For attorneys who are interested in appellate work, I’d strongly urge them to show that interest through volunteering to represent pro se litigants after they enter private practice. As a member of the office’s hiring committee, I’ve learned that many people say that they’re interested in appellate work, but make no effort to actually brief and argue cases in the courts of appeal or before administrative agencies. Interviewers looking to fill appellate positions will look more favorably on a woman who comes in with that type of experience than on attorneys who simply say they are interested in that work.
The best kinds of experience for the purpose of showing interest in appellate work are those that prove not only that you like appellate work, but also that you like it regardless of the complexity or importance of the issues involved. A lot of people feel that they should have an interest in appellate work because they’re smart and high-achieving, but it really isn’t for everyone. You have to be willing to get into court and, outside of court, to work mostly on your own, researching and writing briefs. If you haven’t sought out appellate opportunities, how do you know those are the kinds of things you want to do?
Outside of appellate work, I think that generally, if you want to achieve something – move into management, focus on a particular type of case – you should be clear about your ultimate goal from the very beginning. If you work for an agency or institution and you have particular goals that the agency cannot or will not help you meet, that’s valuable information that you should have. And Yale Law students should consider going into government more broadly than simply the Department of Justice! I would love to work with more Yale alumni at federal agencies; those institutions are incredibly important, and it helps my office when we work with smart, dedicated lawyers who are steeped in the important statutes that the agencies carry out.

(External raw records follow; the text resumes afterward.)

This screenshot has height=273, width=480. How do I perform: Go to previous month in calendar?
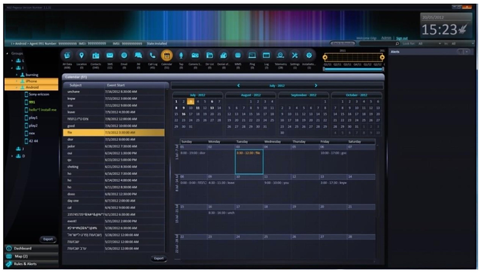[x=239, y=86]
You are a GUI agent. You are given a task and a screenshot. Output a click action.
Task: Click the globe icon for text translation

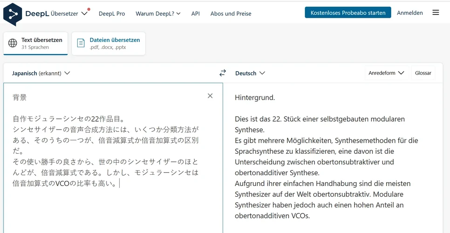pyautogui.click(x=13, y=43)
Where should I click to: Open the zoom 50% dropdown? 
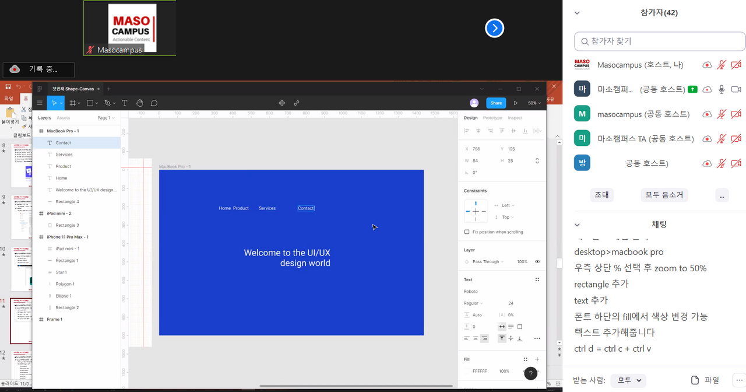click(534, 103)
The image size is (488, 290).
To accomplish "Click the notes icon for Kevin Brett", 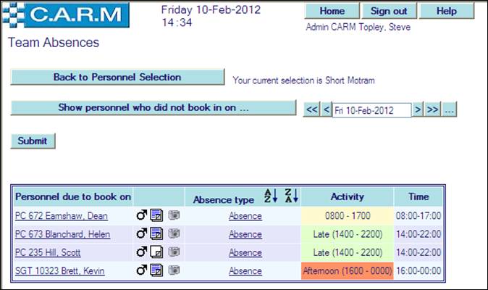I will pyautogui.click(x=156, y=271).
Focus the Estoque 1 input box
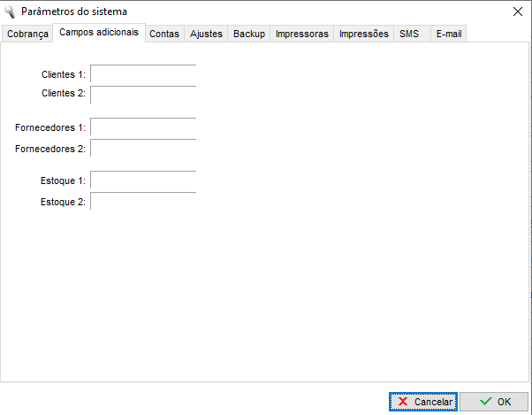The image size is (532, 415). [x=143, y=181]
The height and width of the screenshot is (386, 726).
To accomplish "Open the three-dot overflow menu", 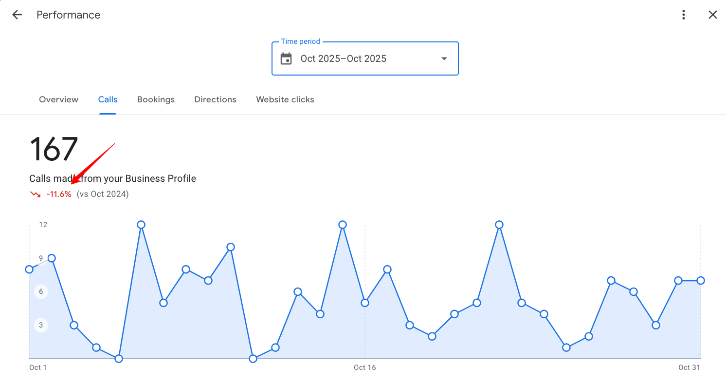I will point(683,15).
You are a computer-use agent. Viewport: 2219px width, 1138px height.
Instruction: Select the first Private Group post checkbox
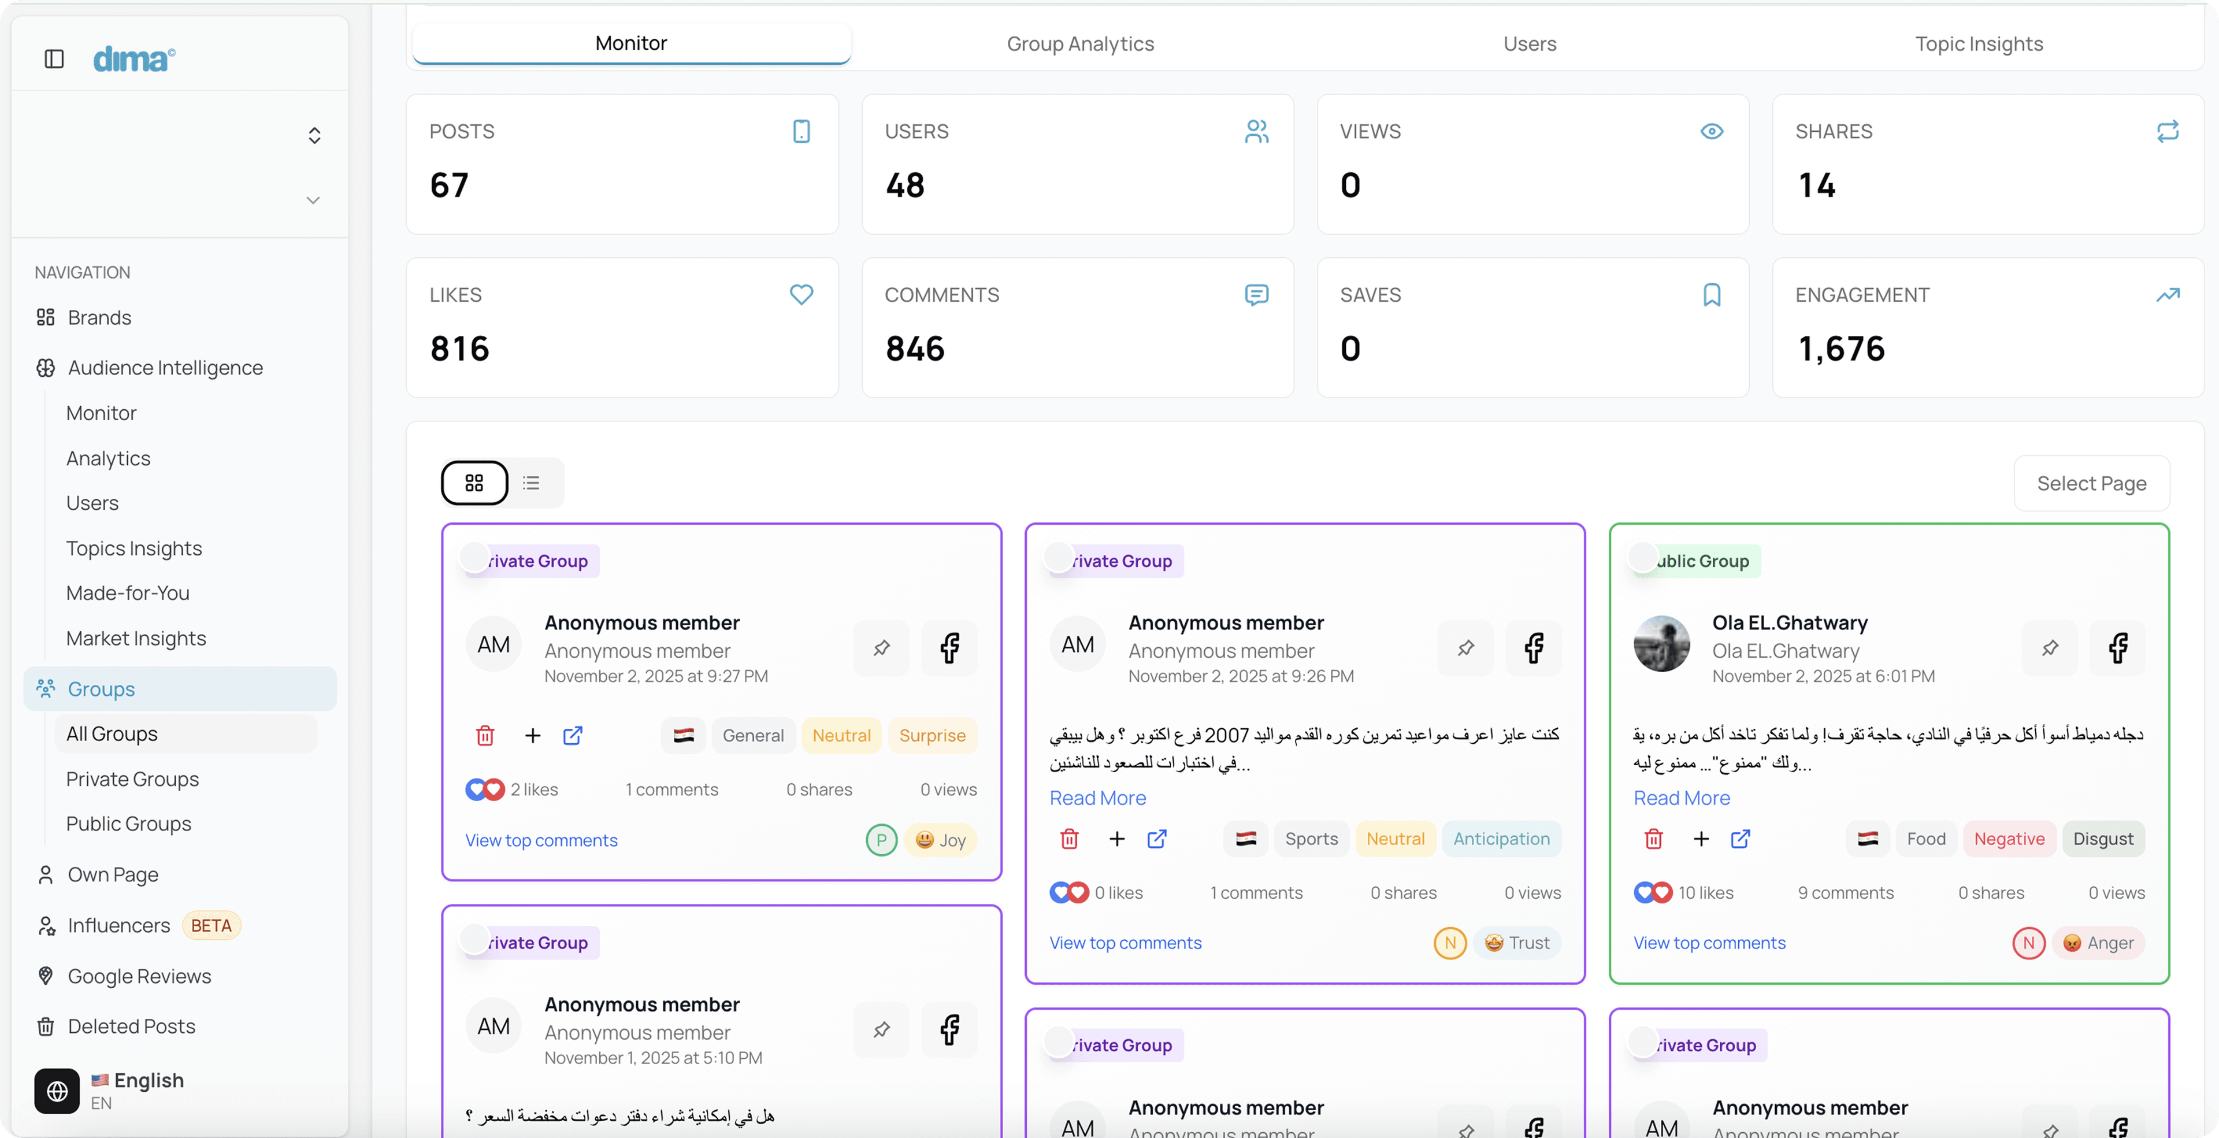click(x=474, y=557)
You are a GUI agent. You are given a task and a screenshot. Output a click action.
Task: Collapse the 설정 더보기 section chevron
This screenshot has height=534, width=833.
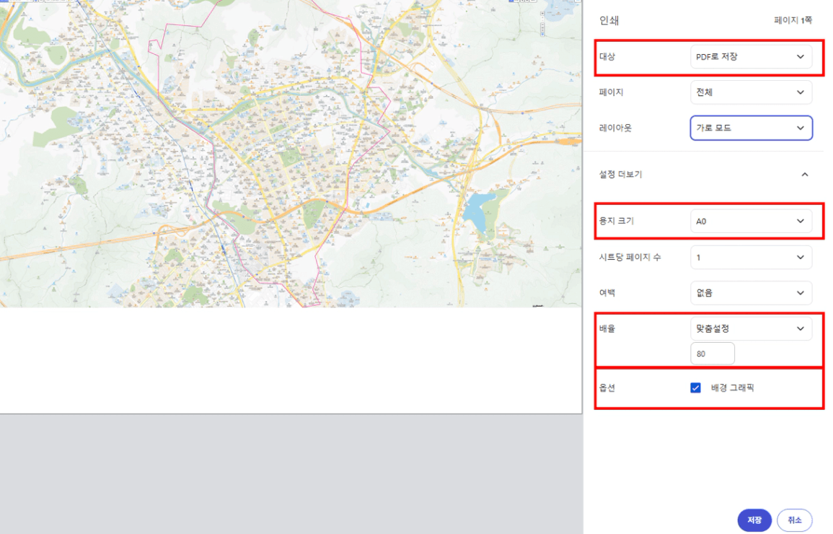click(x=805, y=175)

Having worked in government for your entire career, how do you feel about the difference between working at a firm versus fellowship or government work?
I’ve spent my whole career with the federal government, but I think it’s important for students to check out firms so that they can begin a public service career with open eyes. When I was in law school, I worked at the Voting Rights Project of the Lawyers’ Committee for Civil Rights Under Law my first summer, and split between Cravath, Swaine & Moore and the NAACP Legal Defense Fund during my second summer. I also summered at Wilmer, Cutler & Pickering in Washington between graduation and the start of my clerkship. I decided that I preferred public interest work, but law school is far more expensive now than it was in 1990, and for a lot of students, there’s not going to be a lot of agonizing about whether or not they should go to a firm. Still, I think that if you put yourself on a budget and pay off your loans, you can (and should) commit to doing what you really want to do.
Generally, the Department of Justice loves to hire people away from firms (although it can be more difficult to join the Civil Division, Appellate Staff that way). Firm work offers different things: You may spend a lot of time on depositions and trial preparation, and there’s competition even among attorneys in the same firm for appellate work in the private sector. At the Department, you will receive a fixed salary that is far less than you’d earn in private practice, but all of your work will be your own.
An illustrative anecdote: A few years after joining my office, I went to the D.C. Circuit to argue one of my cases. I ran into a law school classmate, who was surprised to see me and asked, “Who’s arguing for your side?” Of course, I was arguing for our side – it was my case. He had been at a firm for several years and was there supporting the partner who was arguing against me. The Department gives you those kinds of opportunities very quickly, and if that’s what you want in your career, I think that the Department of Justice, a U.S. Attorney’s Office, or small firms will give you the most fulfilling experience.